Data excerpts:
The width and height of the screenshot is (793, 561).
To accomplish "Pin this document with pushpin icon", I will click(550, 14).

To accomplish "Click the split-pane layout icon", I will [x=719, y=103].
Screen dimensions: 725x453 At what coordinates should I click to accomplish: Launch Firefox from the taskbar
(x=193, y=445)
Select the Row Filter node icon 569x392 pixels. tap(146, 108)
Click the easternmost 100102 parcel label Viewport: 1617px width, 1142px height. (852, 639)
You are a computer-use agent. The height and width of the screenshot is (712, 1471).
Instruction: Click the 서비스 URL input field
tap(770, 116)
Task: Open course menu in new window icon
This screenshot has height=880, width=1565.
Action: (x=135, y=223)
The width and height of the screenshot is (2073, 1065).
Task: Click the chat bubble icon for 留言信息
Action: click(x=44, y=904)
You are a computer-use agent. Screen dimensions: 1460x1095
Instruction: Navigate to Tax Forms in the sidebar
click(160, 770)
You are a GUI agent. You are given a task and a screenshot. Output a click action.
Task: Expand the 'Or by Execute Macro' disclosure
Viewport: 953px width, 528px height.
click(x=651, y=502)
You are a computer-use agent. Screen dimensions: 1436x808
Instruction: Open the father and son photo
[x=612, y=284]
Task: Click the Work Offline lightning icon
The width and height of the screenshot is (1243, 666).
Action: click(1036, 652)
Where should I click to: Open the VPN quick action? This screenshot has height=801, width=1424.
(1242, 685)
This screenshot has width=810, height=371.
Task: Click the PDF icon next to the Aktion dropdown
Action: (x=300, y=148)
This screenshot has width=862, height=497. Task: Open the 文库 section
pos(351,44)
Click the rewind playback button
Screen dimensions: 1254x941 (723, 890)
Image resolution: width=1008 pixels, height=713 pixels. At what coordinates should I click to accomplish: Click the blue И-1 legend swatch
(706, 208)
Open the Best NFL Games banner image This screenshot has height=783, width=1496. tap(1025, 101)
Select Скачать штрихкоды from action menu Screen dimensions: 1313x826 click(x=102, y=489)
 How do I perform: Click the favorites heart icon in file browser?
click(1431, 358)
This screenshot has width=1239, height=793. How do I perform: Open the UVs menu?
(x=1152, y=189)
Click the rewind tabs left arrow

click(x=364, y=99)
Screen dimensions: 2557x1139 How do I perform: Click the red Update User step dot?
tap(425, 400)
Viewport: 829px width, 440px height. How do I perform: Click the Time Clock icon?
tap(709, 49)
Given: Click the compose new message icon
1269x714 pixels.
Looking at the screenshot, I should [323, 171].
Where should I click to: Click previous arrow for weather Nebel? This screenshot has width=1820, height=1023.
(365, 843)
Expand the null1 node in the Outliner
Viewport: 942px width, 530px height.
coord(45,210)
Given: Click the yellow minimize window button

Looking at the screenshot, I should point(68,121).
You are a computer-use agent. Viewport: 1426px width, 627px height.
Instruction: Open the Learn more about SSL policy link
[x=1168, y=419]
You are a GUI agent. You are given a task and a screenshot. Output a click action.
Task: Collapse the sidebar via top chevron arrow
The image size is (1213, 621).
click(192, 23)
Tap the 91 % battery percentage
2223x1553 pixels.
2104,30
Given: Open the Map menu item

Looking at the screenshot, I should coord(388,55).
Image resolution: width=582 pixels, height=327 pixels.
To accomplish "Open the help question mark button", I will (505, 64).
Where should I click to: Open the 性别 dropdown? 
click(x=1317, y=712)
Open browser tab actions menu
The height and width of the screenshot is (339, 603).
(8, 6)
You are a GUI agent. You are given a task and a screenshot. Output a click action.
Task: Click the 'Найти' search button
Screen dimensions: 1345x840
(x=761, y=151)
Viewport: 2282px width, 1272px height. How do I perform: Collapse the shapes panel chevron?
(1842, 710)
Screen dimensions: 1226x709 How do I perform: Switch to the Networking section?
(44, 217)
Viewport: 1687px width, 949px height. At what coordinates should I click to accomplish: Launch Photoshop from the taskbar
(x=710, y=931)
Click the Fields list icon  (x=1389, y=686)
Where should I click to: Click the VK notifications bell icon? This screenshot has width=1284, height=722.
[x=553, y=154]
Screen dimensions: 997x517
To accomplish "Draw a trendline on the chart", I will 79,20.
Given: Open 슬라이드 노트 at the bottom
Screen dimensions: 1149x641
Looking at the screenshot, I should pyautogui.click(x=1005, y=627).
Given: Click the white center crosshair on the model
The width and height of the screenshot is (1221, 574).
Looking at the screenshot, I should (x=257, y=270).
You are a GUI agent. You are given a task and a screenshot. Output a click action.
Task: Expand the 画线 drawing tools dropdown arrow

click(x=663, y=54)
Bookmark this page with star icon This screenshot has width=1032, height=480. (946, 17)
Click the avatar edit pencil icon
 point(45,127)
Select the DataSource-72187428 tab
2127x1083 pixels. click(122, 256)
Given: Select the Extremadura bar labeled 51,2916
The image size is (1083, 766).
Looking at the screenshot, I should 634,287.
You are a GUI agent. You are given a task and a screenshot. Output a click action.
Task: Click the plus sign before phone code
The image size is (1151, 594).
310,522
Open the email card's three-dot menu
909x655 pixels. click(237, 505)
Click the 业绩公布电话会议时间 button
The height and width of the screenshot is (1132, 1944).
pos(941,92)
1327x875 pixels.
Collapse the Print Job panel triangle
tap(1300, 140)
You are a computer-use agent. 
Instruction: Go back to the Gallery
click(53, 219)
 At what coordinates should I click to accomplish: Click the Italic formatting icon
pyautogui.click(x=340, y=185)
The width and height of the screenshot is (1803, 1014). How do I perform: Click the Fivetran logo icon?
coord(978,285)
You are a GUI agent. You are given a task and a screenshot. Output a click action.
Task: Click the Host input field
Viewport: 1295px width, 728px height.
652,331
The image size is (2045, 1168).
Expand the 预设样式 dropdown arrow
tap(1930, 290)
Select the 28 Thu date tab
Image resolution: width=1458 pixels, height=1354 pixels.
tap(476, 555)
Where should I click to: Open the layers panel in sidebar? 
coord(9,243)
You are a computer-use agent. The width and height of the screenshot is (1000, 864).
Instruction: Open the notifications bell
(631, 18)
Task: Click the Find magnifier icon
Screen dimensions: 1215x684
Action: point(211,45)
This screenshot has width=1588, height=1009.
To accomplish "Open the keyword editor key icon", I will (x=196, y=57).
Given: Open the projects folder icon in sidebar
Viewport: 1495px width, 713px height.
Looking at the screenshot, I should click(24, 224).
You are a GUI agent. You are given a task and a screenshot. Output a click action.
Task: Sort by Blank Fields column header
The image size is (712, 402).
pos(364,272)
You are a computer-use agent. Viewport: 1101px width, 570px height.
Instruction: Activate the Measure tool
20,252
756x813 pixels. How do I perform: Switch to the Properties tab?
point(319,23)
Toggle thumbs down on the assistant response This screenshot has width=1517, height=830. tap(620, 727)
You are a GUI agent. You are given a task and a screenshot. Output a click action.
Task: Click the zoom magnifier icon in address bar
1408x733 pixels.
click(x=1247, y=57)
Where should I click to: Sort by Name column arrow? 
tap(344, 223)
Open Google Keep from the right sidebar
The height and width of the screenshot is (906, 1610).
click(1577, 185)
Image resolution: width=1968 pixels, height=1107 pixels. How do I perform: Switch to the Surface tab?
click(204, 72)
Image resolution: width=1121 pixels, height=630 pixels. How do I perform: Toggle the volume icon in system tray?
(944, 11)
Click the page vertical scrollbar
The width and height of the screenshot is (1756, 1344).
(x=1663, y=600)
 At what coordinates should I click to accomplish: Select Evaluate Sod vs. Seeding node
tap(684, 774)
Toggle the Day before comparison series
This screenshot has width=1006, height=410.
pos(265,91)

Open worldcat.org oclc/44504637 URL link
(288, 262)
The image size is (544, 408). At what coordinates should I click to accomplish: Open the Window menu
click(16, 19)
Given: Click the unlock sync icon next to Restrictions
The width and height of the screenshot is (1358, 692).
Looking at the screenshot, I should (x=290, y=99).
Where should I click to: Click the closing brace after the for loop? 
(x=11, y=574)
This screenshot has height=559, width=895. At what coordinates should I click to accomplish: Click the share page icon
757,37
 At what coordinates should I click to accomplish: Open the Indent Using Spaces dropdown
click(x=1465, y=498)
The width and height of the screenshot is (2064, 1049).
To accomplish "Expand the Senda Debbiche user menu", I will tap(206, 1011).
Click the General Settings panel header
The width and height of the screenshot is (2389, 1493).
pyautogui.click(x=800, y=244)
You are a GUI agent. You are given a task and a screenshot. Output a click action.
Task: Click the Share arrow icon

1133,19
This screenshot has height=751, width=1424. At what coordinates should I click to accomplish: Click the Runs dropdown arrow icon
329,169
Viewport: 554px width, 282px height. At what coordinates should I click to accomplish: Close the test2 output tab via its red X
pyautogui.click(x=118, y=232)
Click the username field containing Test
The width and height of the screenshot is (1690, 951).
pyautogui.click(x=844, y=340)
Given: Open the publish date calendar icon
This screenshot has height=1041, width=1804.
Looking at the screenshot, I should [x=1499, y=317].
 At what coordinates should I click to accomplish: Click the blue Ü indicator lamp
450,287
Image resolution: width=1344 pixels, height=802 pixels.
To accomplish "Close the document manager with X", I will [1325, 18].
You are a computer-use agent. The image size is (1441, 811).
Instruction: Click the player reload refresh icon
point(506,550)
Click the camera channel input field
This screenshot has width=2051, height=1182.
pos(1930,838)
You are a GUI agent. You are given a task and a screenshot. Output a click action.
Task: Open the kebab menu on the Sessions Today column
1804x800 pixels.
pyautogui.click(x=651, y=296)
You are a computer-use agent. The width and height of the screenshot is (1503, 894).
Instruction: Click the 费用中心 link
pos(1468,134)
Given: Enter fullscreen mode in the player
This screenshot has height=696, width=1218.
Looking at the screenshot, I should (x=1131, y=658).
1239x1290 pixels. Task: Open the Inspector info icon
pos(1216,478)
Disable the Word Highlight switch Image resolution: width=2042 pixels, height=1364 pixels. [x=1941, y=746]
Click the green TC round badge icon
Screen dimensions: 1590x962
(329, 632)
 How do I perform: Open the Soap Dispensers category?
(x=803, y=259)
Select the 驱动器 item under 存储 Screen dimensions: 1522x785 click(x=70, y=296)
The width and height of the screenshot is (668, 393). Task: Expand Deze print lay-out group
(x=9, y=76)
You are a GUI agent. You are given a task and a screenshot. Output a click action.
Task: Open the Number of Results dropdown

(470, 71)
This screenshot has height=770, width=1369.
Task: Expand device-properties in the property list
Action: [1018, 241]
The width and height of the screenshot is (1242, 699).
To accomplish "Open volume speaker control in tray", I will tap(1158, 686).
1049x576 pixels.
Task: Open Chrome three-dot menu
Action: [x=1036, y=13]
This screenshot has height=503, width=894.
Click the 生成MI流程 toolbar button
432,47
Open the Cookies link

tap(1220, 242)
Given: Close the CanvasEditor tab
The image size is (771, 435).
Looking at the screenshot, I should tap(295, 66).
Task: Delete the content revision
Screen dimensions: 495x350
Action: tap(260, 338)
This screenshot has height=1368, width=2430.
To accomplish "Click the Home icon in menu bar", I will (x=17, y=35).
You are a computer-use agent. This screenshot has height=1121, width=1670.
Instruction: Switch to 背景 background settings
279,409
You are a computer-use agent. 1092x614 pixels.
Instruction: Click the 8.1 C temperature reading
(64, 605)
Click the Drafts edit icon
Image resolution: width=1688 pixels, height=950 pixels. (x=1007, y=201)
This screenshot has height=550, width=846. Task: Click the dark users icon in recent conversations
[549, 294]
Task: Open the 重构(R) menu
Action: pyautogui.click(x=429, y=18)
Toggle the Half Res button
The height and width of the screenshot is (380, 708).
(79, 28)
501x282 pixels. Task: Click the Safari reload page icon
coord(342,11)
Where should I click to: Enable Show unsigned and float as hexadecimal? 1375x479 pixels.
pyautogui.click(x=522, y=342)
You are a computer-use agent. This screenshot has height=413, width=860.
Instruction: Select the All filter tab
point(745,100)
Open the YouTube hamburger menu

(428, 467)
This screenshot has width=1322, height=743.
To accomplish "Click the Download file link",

__WORK INSTRUCTIONS__
Please print, exactly and with nothing else, the lines from the first line of the entries through the line containing "Task: Expand the 'Or".

__EXERCISE ANSWER__
The width and height of the screenshot is (793, 561).
To accomplish "Pin this document with pushpin icon", I will click(550, 14).

To accomplish "Click the split-pane layout icon", I will [x=719, y=103].
Screen dimensions: 725x453 At what coordinates should I click to accomplish: Launch Firefox from the taskbar
(x=193, y=445)
Select the Row Filter node icon 569x392 pixels. tap(146, 108)
Click the easternmost 100102 parcel label Viewport: 1617px width, 1142px height. (852, 639)
You are a computer-use agent. The height and width of the screenshot is (712, 1471).
Instruction: Click the 서비스 URL input field
tap(770, 116)
Task: Open course menu in new window icon
This screenshot has height=880, width=1565.
Action: (x=135, y=223)
The width and height of the screenshot is (2073, 1065).
Task: Click the chat bubble icon for 留言信息
Action: click(x=44, y=904)
You are a computer-use agent. Screen dimensions: 1460x1095
Instruction: Navigate to Tax Forms in the sidebar
click(160, 770)
You are a GUI agent. You are given a task and a screenshot. Output a click action.
Task: Expand the 'Or by Execute Macro' disclosure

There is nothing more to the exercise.